Text under study ▸
____________________

Overdiagnosis

Overdiagnosis is the diagnosis of disease that will never cause symptoms or death during a patient's ordinarily expected lifetime[1] and thus presents no practical threat regardless of being pathologic. Overdiagnosis is a side effect of screening for early forms of disease. Although screening saves lives in some cases, in others it may turn people into patients unnecessarily and may lead to treatments that do no good and perhaps do harm. Given the tremendous variability that is normal in biology, it is inherent that the more one screens, the more incidental findings will generally be found. For a large percentage of them, the most appropriate medical response is to recognize them as something that does not require intervention; but determining which action a particular finding warrants ("ignoring", watchful waiting, or intervention) can be very difficult, whether because the differential diagnosis is uncertain or because the risk ratio is uncertain (risks posed by intervention, namely, adverse events, versus risks posed by not intervening).

Overdiagnosis occurs when a disease is diagnosed correctly, but the diagnosis is irrelevant. A correct diagnosis may be irrelevant because treatment for the disease is not available, not needed, or not wanted. Some people contend that the term "overdiagnosis" is inappropriate, and that "overtreatment" is more representative of the phenomenon.

Because most people who are diagnosed are also treated, it is difficult to assess whether overdiagnosis has occurred in an individual. Overdiagnosis in an individual cannot be determined during life.[citation needed] Overdiagnosis is only certain when an individual remains untreated, never develops symptoms of the disease and dies of something else. The distinction of "died with disease" versus "died of disease" is then important and relevant. Thus most of the inferences about overdiagnosis comes from the study of populations. Rapidly rising rates of testing and disease diagnosis in the setting of stable rates of the feared outcome of the disease (e.g. death) are highly suggestive of overdiagnosis. Most compelling, however, is evidence from a randomized trial of a screening test intended to detect pre-clinical disease. A persistent excess of detected disease in the tested group years after the trial is completed constitutes the best evidence that overdiagnosis has occurred.[citation needed]

Although overdiagnosis is potentially applicable to the diagnosis of any disease, the concept was first recognized and studied in cancer screening—the systematic evaluation of asymptomatic patients to detect early forms of cancer.[2] The central harm of cancer screening is overdiagnosis—the detection of abnormalities that meet the pathologic definition of cancer (under the microscope) but will never progress to cause symptoms or death during a patient's ordinarily expected lifetime.

In advanced age, such as 65 years or older, the concept of overdiagnosis takes on increasing importance as life expectancy decreases. There are various cancer types for which a standard contraindication to screening is life expectancy of less than 10 years, for the simple and logical reason that a person who already has medically complex health status (e.g., multiple comorbidities) and realistically can probably expect to live for less than 10 years is less likely to get a net benefit (balance of benefit versus harms) from diagnosing and treating that cancer, especially if it may be indolent anyway. Prostate cancer is a classic example, but the concept can apply to breast cancer and other types as well.

  1. ^ Welch, H. G.; Black, W. C. (5 May 2010). "Overdiagnosis in Cancer". JNCI Journal of the National Cancer Institute. 102 (9): 605–613. doi:10.1093/jnci/djq099. PMID 20413742.

____________________

Provided records ▸
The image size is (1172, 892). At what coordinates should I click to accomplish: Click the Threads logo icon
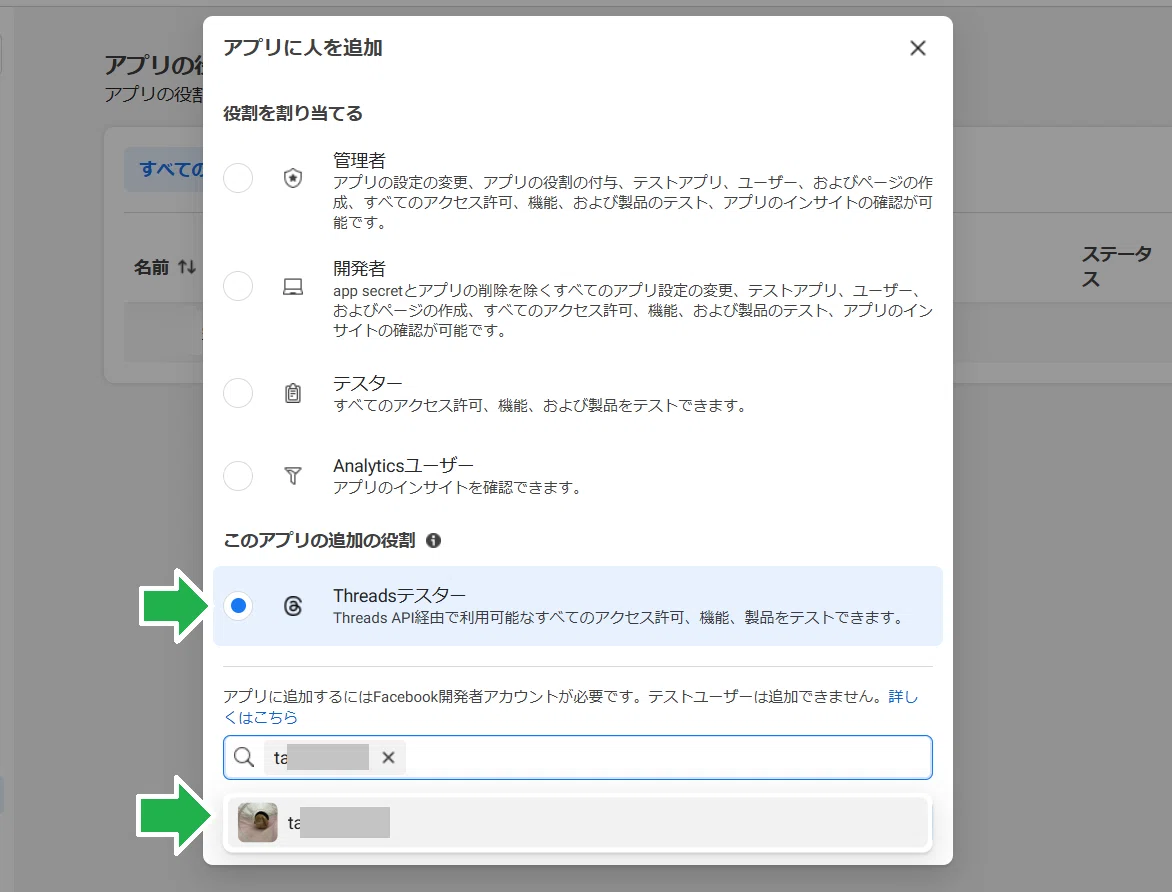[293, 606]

____________________

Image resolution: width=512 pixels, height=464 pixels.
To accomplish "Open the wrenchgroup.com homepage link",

____________________

What does the overdiagnosis text name as a standard contraindication to screening for various cancer types?

Output of the exercise ▸
A life expectancy of less than 10 years.